04 November, 2020

A new study on scorpion life history traits and the effect of different feeding regimes


There is not much published on the life history traits in scorpions and especially on the influence of different feeding regimes. Michael Seiter and co-workers have recently published a study investigating the embryonic and postembryonic development in the species Tityus neibae Armas, 1999 (Buthidae) exposed to different feeding regimes. 

The results indicated a strong relationship between different feeding regimes, sex, morphometrics and life stages. Se abstract or article for further details.

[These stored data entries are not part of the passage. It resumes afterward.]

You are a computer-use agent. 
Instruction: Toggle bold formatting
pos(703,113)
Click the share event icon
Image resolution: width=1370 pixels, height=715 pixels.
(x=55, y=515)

Scorpions often experience food shortages, yet information on their baseline nutritional input is lacking. In many life histories, there is a trade-off between adult size and development time that is interrelated with food availability. We present precise data on the influence of two different feeding regimes that affect development in the buthid scorpion Tityus neibae. The results indicate a strong relationship between the treatment group, sex, morphometrics and life stages. The different diet inputs had no influence on the embryonic development or the litter size but had a major effect on the postembryonic development time and on the life stage when individuals reached maturity. No females or males reached maturity by the 4th instar when fed every two weeks and only males that were fed weekly were able to reach maturity by the 4th. Thus, a trade-off in T. neibae males is apparent, since they can reach maturity earlier in life, resulting in an overall smaller body size that may reduce the risk of predation. By contrast, females may have been selected to reach full development with an overall larger body size that results in an increase in the fitness, the number, or the size of the offspring.

Seiter M, Mosetig L, Milasowszky N. The trade-off between adult size and development time due to different feeding regimes in the scorpion Tityus neibae. Invertebrate Reproduction & Development. 2020:1-7. [Subscription required for full text]

Thanks to Michael Seiter for sending me their article!